Available data:
################

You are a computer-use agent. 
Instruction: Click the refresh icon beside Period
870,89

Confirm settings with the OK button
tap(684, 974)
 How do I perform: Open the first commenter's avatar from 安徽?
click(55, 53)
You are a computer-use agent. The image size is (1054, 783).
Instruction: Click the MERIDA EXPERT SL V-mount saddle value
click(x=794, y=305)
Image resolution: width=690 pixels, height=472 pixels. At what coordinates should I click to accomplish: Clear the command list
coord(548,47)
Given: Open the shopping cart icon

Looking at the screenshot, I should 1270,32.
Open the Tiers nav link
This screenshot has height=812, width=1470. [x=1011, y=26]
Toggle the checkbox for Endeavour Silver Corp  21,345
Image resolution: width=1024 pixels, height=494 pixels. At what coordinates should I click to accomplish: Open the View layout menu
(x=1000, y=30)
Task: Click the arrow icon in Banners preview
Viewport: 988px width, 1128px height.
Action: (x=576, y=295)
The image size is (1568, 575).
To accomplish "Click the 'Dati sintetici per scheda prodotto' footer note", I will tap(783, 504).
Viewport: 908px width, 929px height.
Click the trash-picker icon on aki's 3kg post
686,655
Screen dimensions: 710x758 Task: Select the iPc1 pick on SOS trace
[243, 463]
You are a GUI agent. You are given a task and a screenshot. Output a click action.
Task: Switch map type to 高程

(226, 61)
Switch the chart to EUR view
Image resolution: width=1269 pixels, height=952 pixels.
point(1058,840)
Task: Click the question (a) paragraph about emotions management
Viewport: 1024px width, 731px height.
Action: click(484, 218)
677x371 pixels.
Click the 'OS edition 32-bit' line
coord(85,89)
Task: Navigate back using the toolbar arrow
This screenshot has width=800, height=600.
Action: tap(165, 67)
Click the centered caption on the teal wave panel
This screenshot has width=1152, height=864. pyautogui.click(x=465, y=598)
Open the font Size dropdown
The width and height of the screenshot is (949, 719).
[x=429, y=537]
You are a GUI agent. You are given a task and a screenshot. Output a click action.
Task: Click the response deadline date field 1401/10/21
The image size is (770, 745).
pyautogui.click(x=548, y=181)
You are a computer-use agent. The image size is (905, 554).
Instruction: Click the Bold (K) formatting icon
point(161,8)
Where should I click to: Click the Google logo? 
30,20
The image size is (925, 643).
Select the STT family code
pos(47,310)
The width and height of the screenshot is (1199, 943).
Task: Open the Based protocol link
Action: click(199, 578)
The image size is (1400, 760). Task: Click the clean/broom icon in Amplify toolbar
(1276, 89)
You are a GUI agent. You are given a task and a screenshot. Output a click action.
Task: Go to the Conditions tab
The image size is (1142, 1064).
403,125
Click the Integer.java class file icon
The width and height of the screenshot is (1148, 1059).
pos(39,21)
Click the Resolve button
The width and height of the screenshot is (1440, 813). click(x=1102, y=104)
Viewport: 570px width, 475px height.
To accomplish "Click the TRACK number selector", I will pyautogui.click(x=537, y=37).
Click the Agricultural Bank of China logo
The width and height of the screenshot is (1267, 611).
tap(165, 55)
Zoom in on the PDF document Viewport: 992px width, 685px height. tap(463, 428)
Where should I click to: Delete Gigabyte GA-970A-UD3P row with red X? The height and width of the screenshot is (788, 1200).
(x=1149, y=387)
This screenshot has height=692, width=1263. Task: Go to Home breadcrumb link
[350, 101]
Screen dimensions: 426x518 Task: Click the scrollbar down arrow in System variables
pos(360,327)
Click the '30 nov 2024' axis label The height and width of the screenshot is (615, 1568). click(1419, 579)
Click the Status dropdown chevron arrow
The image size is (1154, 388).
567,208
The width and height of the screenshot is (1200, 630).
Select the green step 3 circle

################

Required work: Determine how many lines above contain the word "will", then give the number by itself.

Task output: 2